– Господи, Сашок! Неужели я не сплю, ущипни! Это ты, подружка... Е-мое, а если б я полетела другим рейсом?!
«В самом деле... А может, это я сплю? Может, сейчас проснусь – и опять вокруг будет моя привычная зековская жизнь? Камера 412-б, Кривая Сара и Хромосома, утренний развод, построение на завтрак, на работу, на прогулку?.. Мастерская с тремя рядами проклятых швейных машинок. Я, наверное, теперь до конца своих дней ни к одной машинке близко не подойду... „Заключенная Александрова, статья 103 УК РСФСР, восемь лет...“
Нет! Это не сон. Я выдержала! Я дожила. Это – свобода! Это – Москва! И это – Маринка Мелешкина. Настоящая!»
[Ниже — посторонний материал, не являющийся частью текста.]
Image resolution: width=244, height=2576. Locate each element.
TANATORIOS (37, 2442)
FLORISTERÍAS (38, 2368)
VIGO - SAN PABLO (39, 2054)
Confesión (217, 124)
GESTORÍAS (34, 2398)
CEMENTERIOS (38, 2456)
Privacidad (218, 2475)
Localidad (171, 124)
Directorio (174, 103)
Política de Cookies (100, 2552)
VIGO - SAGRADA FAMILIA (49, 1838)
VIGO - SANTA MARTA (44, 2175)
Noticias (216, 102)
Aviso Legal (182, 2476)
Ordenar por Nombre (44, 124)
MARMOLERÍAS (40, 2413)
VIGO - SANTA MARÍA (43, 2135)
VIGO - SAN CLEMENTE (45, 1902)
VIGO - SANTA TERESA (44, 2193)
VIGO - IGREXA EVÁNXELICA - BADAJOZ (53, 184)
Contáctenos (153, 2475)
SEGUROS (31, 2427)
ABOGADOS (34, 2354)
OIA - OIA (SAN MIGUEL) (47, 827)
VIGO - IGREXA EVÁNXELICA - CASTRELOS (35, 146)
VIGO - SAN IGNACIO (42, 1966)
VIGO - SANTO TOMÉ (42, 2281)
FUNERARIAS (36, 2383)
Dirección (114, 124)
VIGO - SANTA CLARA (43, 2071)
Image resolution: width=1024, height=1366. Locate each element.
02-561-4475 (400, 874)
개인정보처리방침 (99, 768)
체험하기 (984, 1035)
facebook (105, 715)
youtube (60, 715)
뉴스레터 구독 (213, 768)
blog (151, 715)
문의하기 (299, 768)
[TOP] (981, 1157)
Да, это была настоящая Маринка, хотя многое в ней изменилось. Саша во все глаза глядела на трещавшую без умолку лучшую подругу, которую не видела семь долгих лет, узнавала – и не узнавала... Впрочем, она и не знала, куда смотреть, голова шла кругом: на Маринку ли, на Москву ли, которая простиралась за окнами такси совершенно фантастическими пейзажами, или на пеструю, шумную, разноликую толпу нормальных людей. На ту толпу, частью которой когда-то была и она сама. Сотни вопросов, тысячи восклицаний роились у нее в голове, жгли язык, но она потрясенно молчала, не в силах произнести ни слова: только жадно впитывала потоки информации.
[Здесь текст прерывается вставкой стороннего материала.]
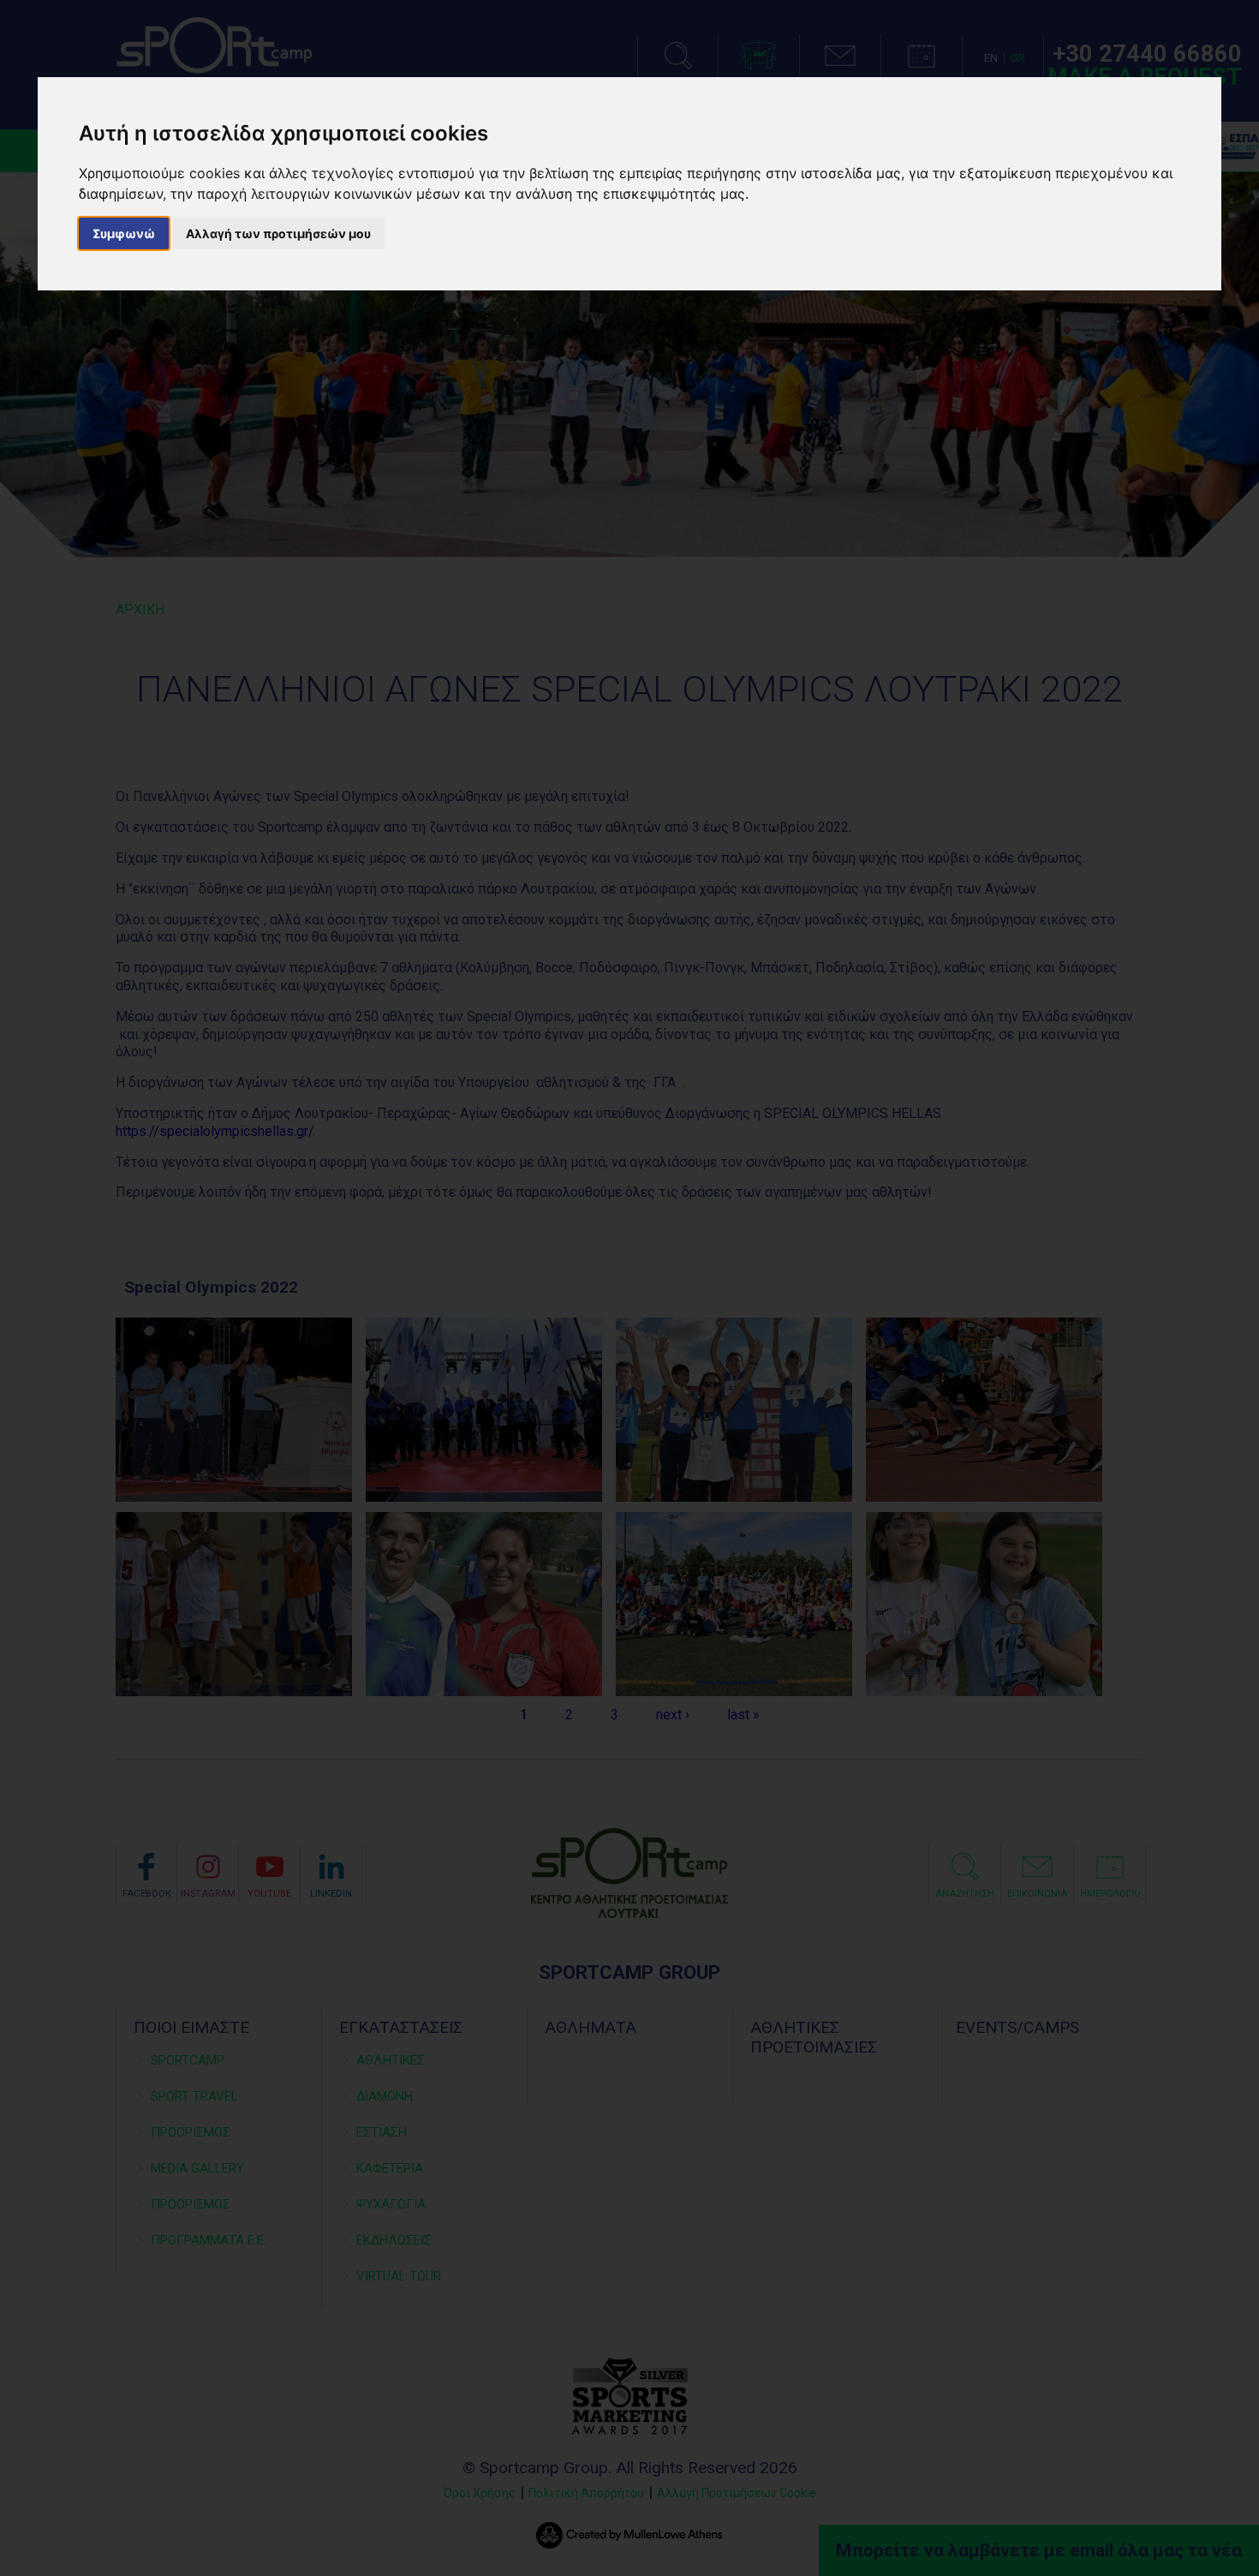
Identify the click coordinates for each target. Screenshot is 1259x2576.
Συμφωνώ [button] (123, 233)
В первые же минуты небыстрой дороги от «Шереметьева» до Лужников Маринка успела объяснить подруге не только природу своих огромных полосатых сумок, но и механику «челночного» бизнеса вообще, а заодно поделилась последними стамбульскими впечатлениями. Потом – решив, по-видимому, что зря она начала рассказ с конца, – вернулась к типу по фамилии Ребрицкий.
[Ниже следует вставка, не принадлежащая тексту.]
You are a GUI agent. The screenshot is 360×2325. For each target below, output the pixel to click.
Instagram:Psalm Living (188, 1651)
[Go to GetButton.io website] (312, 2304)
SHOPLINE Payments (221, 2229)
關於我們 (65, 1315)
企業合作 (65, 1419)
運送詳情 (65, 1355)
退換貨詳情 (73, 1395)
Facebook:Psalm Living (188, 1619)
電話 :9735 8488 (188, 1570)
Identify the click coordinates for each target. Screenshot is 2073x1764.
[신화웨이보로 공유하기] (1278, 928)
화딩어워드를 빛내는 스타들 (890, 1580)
– Я за этого хмыря вышла только чтоб в столицу перебраться. Приехал в Воронск какие-то дела обделывать, крутым прикидывался. А я к нему за интервью пришла: я же после универа в «Коммунар» устроилась. В первый день сходили в кабак, а на второй – в загс. Ребрицкий, конечно, был против формальностей, ему бы сразу – к нему в номер, и все дела. Но я поставила условие. Через две недели переехали с Машуткой к нему в «белокаменную». О дочке я думала, Сашок: хотелось ей нормальную жизнь обеспечить. Да видишь, как все обернулось... Тоже мне – «крупный московский предприниматель», блин... Оказалось – обычная шпана!
– Господи, Маринка! У тебя же дочурка, а я и забыла, башка дырявая... Ты последний раз писала, когда она родилась, а потом перестала, нахалка. Так что же у тебя вышло с твоим Мишей Воронковым – неужели развелись?! А такая была любовь...
Конец фразы замер у Саши на губах. Она увидела, как в один миг лицо подруги окаменело, превратилось в маску.